Michael Hastings: Journalist who brought down an American general
He was one of the first writers to investigate the use of killer drones by the US army in Pakistan
Sunday 23 June 2013
Michael Hastings, the author and campaigning journalist for Rolling Stone magazine and for BuzzFeed, has died at the age of 33 following a car crash. His writing was characterised by a quest for the truth and for not holding back, regardless of the subject matter, the people involved or their status. He will be best remembered for his profile of General Stanley McChrystal, International Security Assistance Force commander in Afghanistan, which led to the subject’s resignation.
Hastings was born in Burlington, Vermont, the son of doctors Brent and Molly Hastings. He studied at Rice Memorial High School and New York University, from which he graduated in 2002. It was in June 2010 that Rolling Stone published his piece “The Runaway General”, on General Stanley McChrystal, the scoop which was to boost his own career while ending the career of an eminent soldier.
In an age of “embedded” war reporters, it is usual for the interaction between journalists and military leaders to be strictly controlled. However, during April that year, air transport to Afghanistan had been complicated by the volcanic eruptions in Iceland. Hastings found himself on a bus from Paris to Berlin with McChrystal and his entourage. The visit, which was supposed to take place over two days, turned into a month, during which time Hastings had considerable access to the general.
His candid and unguarded remarks, reported in Hastings’ article, included the line, “Are you asking about Vice President Biden?”, then, while laughing, “Who’s that?” Reacting to the piece and to McChrystal’s words, President Obama said that, “The conduct represented in the recently published article does not meet the standard that should be set by a commanding general… It undermines the civilian control of the military that is at the core of our democratic system.”
The general found himself obliged to resign. Interviewed later, Hastings said, “I did not think General McChrystal would be fired. In fact, I thought his position was basically untouchable, I thought it would give them a headache for maybe 72 hours.” The piece went on to win a Polk Award and was nominated as a 2010 “Game Changer” by the Huffington Post.

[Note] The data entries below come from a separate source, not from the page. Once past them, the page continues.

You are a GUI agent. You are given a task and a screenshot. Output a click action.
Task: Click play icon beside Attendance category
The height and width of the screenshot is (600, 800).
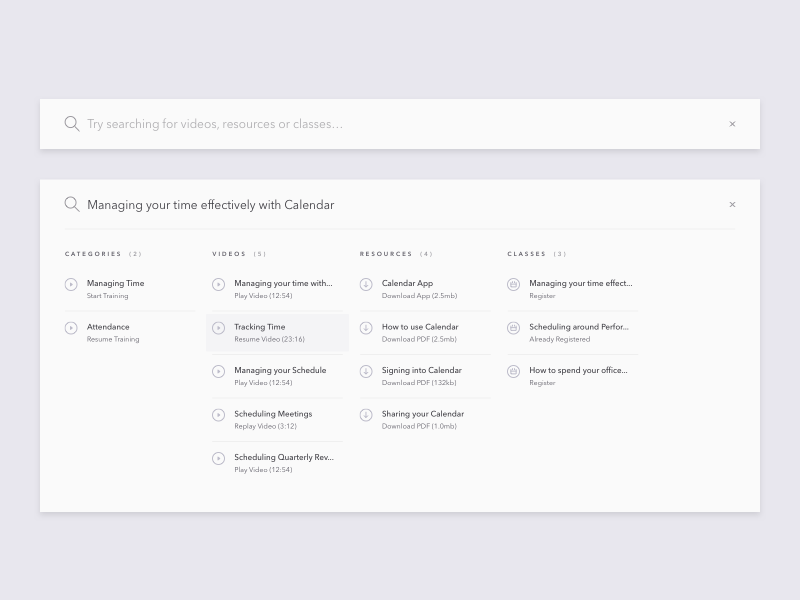(x=71, y=328)
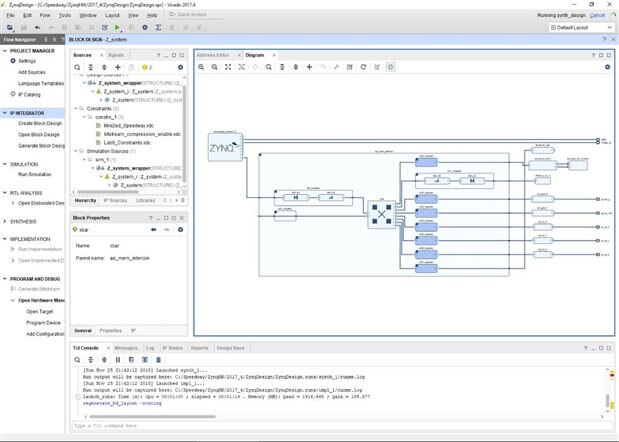Open the Tools menu
The height and width of the screenshot is (442, 619).
tap(65, 16)
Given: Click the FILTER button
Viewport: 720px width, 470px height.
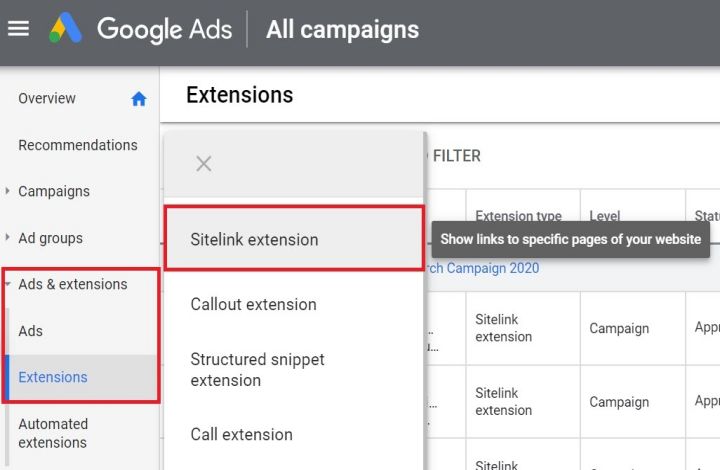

In April 2012 he published “The Rise of the Killer Drones: How America Goes to War in Secret”. This was one of the first mainstream articles in the US media to investigate the subject in depth. In this critical examination he observes that “…the implications of drones go far beyond a single combat unit or civilian agency. On a broader scale, the remote-control nature of unmanned missions enables politicians to wage war while claiming we’re not at war – as the United States is currently doing in Pakistan.”
Aside from his journalism, he wrote a number of books about US foreign policy and his own experiences as a war correspondent. His debut, I Lost My Love in Baghdad, which told the story of the death in that troubled city of his girlfriend Andi Parhamovich, who was working for the National Democratic Institute, which provides training and material to political parties and the media in fragile democracies. was published in 2008. Publisher’s Weekly said of it: “Like Mariane Pearl’s A Mighty Heart, this is a tragic love story with broad appeal married to an unflinching account of wartime violence and brutality; as such, it should do even more than that bestseller to fill in a general audience on the dire state of Iraq.”
In The Operators (2012) Hastings provides a more detailed account of the time spent travelling with General McChrystal. That book has gone on to become a New York Times bestseller. His last work was Panic 2012: The Sublime and Terrifying Inside Story of Obama’s Final Campaign, which covers the anxious campaigning activity leading up to the most recent presidential election.
His colleague Matt Farwell said of him, “As a journalist, he specialised in speaking truth to power and laying it all out there. He was irascible in his reporting and sometimes/often/always infuriating in his writing: he lit a bright lamp for those who wanted to follow his example.”
Rolling Stone’s managing editor, Will Dana, said, “Great reporters exude a certain kind of electricity, the sense that there are stories burning inside them, and that there’s no higher calling or greater way to live life than to be always relentlessly trying to find and tell those stories. I’m sad that I’ll never get to publish all the great stories that he was going to write, and sad that he won’t be stopping by my office for any more short visits which would stretch for two or three completely engrossing hours. He will be missed.”
Michael Hastings, author and journalist; born Burlington, Vermont 28 January 1980; married 2011 Elise Jordan; died Los Angeles 18 June 2013.